Información sobre pedidos
| Nombre del producto | Número de catálogo | UNIDAD | Precio | CANTIDAD | Favoritos | |
Plásmido Doble Nickase (h) c-IAP1 | sc-417778-NIC | 20 µg | $410.00 | |||
Plásmido Doble Nickase (h2) c-IAP1 | sc-417778-NIC-2 | 20 µg | $410.00 |
BIRC2 codifica la proteína inhibidora celular de la apoptosis 1 (c-IAP1), una ligasa E3 de ubiquitina tipo RING que coordina la señalización dependiente de ubiquitina aguas abajo de miembros de la superfamilia de receptores de TNF. c-IAP1 regula las vías canónica y no canónica de NF-κB mediante la ubiquitinación de RIPK1 y la modulación de la estabilidad de NIK, configurando así la señalización inflamatoria, la supervivencia celular y las decisiones de muerte celular programada. También interactúa con puntos de control apoptóticos y necrópticos al influir en la activación de la caspasa-8 y en la dinámica del complejo de señalización inductor de muerte. La expresión o actividad desregulada de BIRC2 se ha vinculado con una resistencia alterada a la apoptosis y con la remodelación de vías inflamatorias en múltiples neoplasias y contextos relacionados con el sistema inmunitario, lo que lo convierte en un objetivo frecuente en estudios mecanísticos de la señalización TNF/NF-κB.
c-IAP1 El plásmido de doble nicasa (h) consiste en un par de plásmidos emparejados diseñados para la edición de alta especificidad del locus BIRC2 en líneas celulares human. Cada plásmido expresa una nicasa Cas9 D10A y un ARN guía específico (sgRNA) dirigido a cadenas de ADN opuestas dentro de BIRC2. Cuando se dirigen a sitios adyacentes en cadenas de ADN opuestas, las dos nicasas generan cortes en cadena simple desplazados que, juntos, producen una rotura de doble cadena escalonada, lo que requiere una actividad coordinada sobre el objetivo por parte de ambas guías.

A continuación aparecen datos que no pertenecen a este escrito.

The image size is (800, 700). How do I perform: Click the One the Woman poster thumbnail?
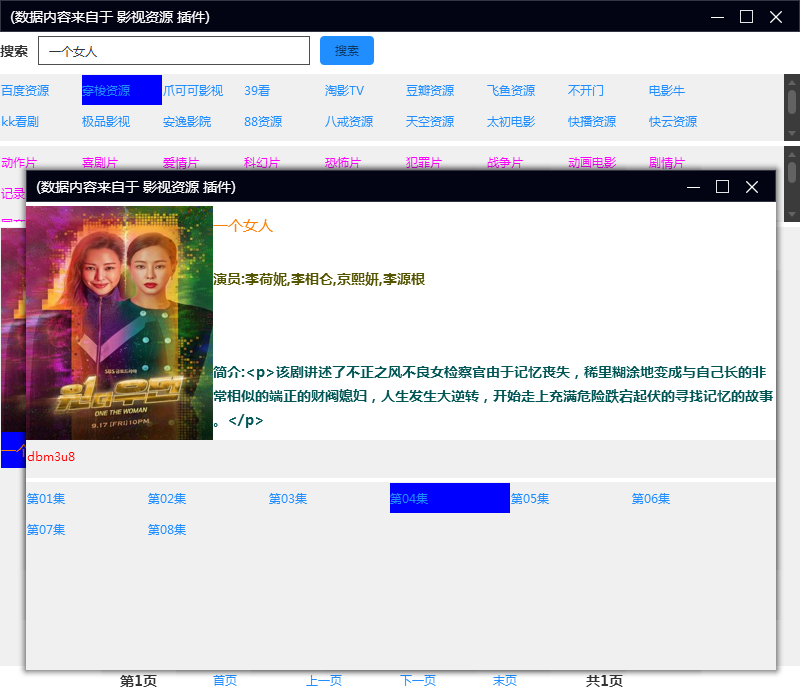[120, 322]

La rotura de ADN resultante se resuelve mediante vías de reparación celular endógenas, más comúnmente a través de la unión de extremos no homólogos (NHEJ), lo que da lugar a inserciones o deleciones que alteran la función de BIRC2. Al requerir la participación de dos ARN guía en el locus diana, el enfoque de doble corte mejora la especificidad de la edición y proporciona una estrategia CRISPR complementaria para aplicaciones en las que se desea un control adicional sobre la precisión de la orientación.
Para facilitar la identificación eficiente de las células editadas, un plásmido codifica GFP para la visualización fluorescente de las poblaciones transfectadas, mientras que el plásmido complementario lleva un gen de resistencia a la puromicina para la selección con antibióticos. En conjunto, estas características facilitan el enriquecimiento eficiente de las poblaciones cotransfectadas y simplifican la validación de los clones con BIRC2 alterado.
Sólo para uso en investigación. No destinado a uso diagnóstico o terapéutico.